Unite official Onay Kasab addressing the megapicket [Photo: WSWS]

Kasab reeled off his usual claims that the bins strike was close to victory, as was supposedly invariably the case under the leadership of General Secretary Sharon Graham. “I make no apology again for pointing out the fact that our union since August, 2021 has been involved in over 1,500 disputes, winning at least 85 percent of those.”

Most of the disputes he alluded to have ended in deals which never make up for the pay workers have lost. Many end in outright defeat, as was the case of the Coventry bin workers in 2022.

Another Unite official, Pete Randall, who played a key role in the sellout of the Coventry bin workers in 2022, had the gall to proclaim that as a victory.

A WSWS reporting team distributed its latest article, “Birmingham bin workers strike enters eighth week, Labour council demands driver pay cuts”, warning against Unite’s entry into ACAS negotiations.

The terms union officials are pushing for as a settlement go against everything the 350 refuse workers are waging their fight to defeat. Unite has effectively accepted the elimination of the safety-critical WRCO, role with the loss of 150 jobs based on compensation terms, and opened the door to the £8,000 annual pay cut for 200 refuse drivers through downgrading.

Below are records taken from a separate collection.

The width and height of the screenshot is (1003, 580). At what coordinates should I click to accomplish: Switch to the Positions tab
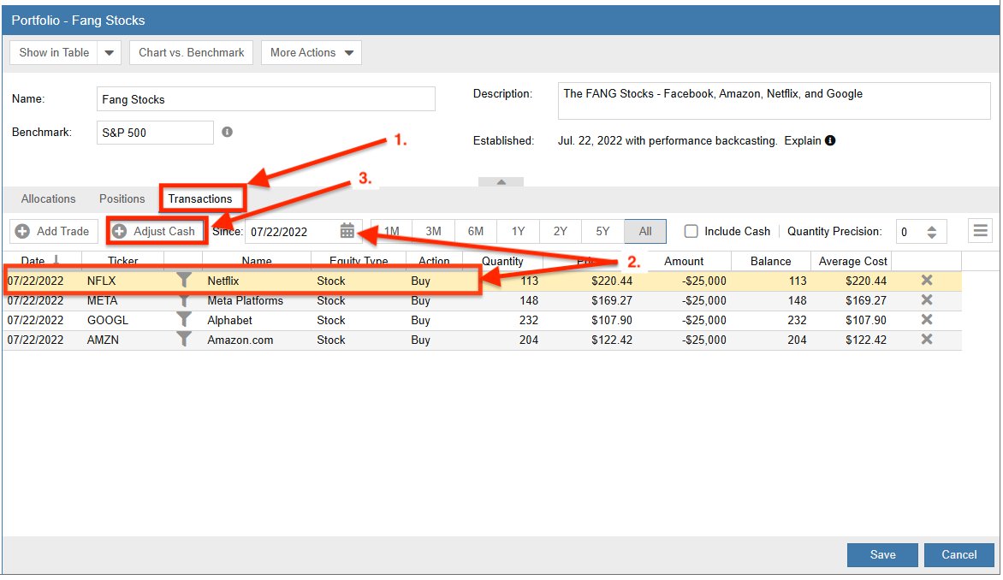click(122, 198)
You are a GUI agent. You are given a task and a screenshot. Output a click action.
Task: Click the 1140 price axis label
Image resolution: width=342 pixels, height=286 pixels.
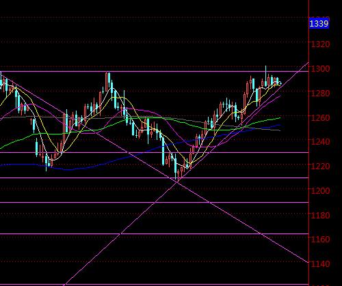[x=321, y=264]
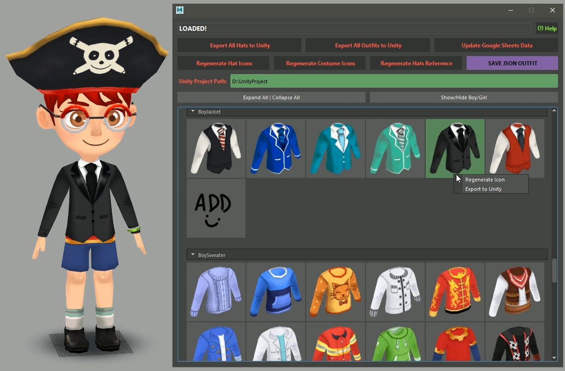Select the lavender knit sweater icon
Image resolution: width=565 pixels, height=371 pixels.
pyautogui.click(x=216, y=292)
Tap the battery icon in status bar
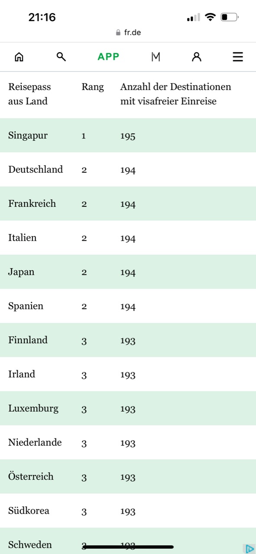Screen dimensions: 256x554 click(x=230, y=17)
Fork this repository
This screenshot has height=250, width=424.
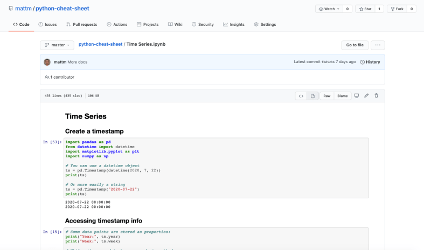point(397,9)
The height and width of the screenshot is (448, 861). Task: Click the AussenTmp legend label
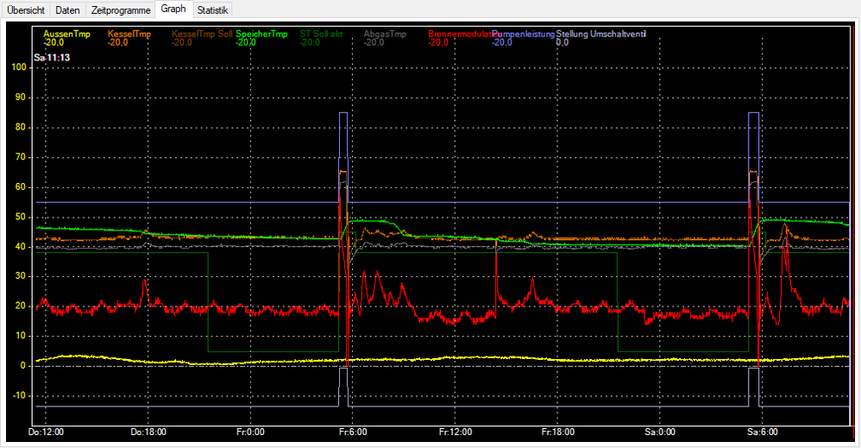(66, 34)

Commenting on Sharon Graham’s claim that a deal was “in touching distance,” a refuse driver responded: “That ended when they decided to take £10,000 from us. You’re talking about people being made homeless and not having enough to live on.”

Other striking bin workers at the Lifford Lane depot were growing wary over the secretive negotiations, with one driver stating, “We tried to keep ACAS out of this dispute. We did everything we could to stop the strike breaking.”

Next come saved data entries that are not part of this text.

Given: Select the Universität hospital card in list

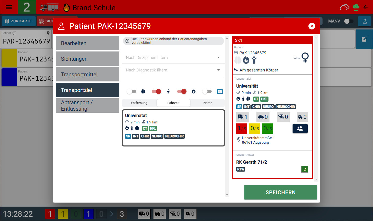Looking at the screenshot, I should click(x=173, y=128).
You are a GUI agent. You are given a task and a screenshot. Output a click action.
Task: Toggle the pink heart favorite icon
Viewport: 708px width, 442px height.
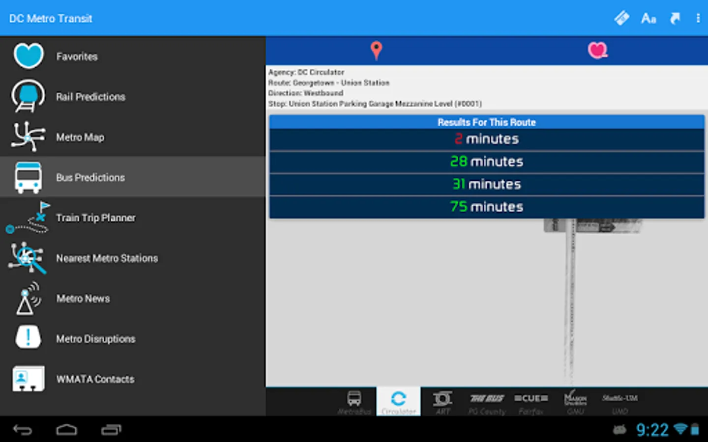tap(597, 50)
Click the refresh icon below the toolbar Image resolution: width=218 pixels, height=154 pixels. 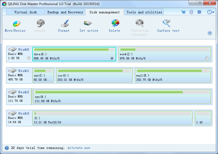tap(210, 33)
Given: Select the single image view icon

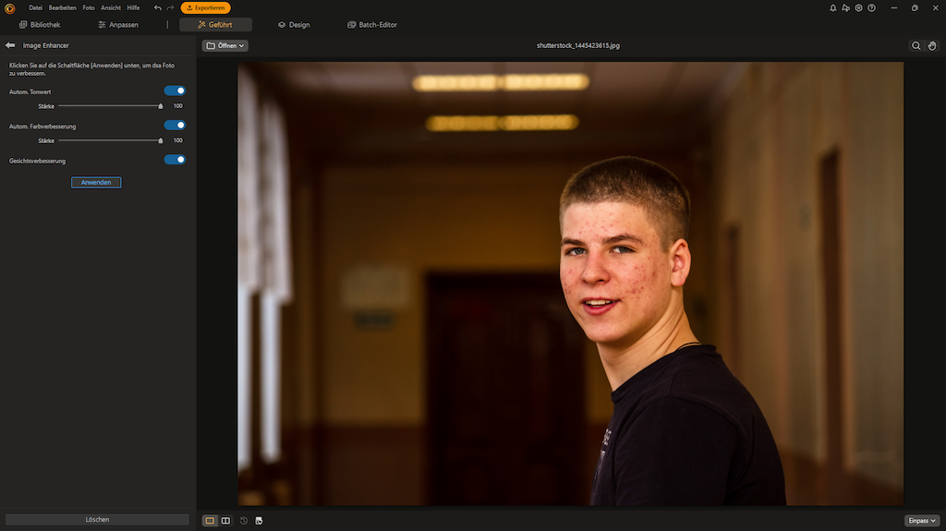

As a WSWS reporter spoke to workers who had asked about the outcome of the Coventry bin strike, a Socialist Workers Party member interjected to claim that the struggle had been led by the “rank and file”, doing everything to avoid explaining Unite’s final deal with Labour-run Coventry City Council.

The WSWS reporter explained in response that Unite officials had maintained actual control from the outset. While loaders voted to strike (in an indicative ballot), only drivers were brought out over pay, dividing the workforce. Unite did not lift a finger to mobilise its wider membership to stop the six-month strike-breaking operation launched by Coventry’s Labour council and accepted all its demands based on productivity strings through ACAS in the final deal.

The SWP member’s rejoinder was “Fuck off”—the reaction of political bankrupts whose only concern is to shield the union bureaucracy from an actual rank-and-file challenge.

Another refuse driver said: “We’re being kept in the dark. We feel like pawns between Unite and the Labour government. Why is the union still funding them? If this goes through against us, it’ll be a disaster for every worker.”

The stage-managed “megapicket” provided an opportunity for union leaders to pose before the cameras with their hollow declarations of solidarity, while surrender terms are plotted behind closed doors at ACAS.

Genuine solidarity means the mass mobilisation of the working class to defeat the state operation against the Birmingham strikers, not appeals to the “better nature” of the Starmer Labour government. This demands a rank-and-file rebellion to break free from the shackles imposed by the union bureaucracy and expanding the fight to other workers facing similar attacks throughout the country, always with the direct connivance of the Labourites and their trade union leader allies.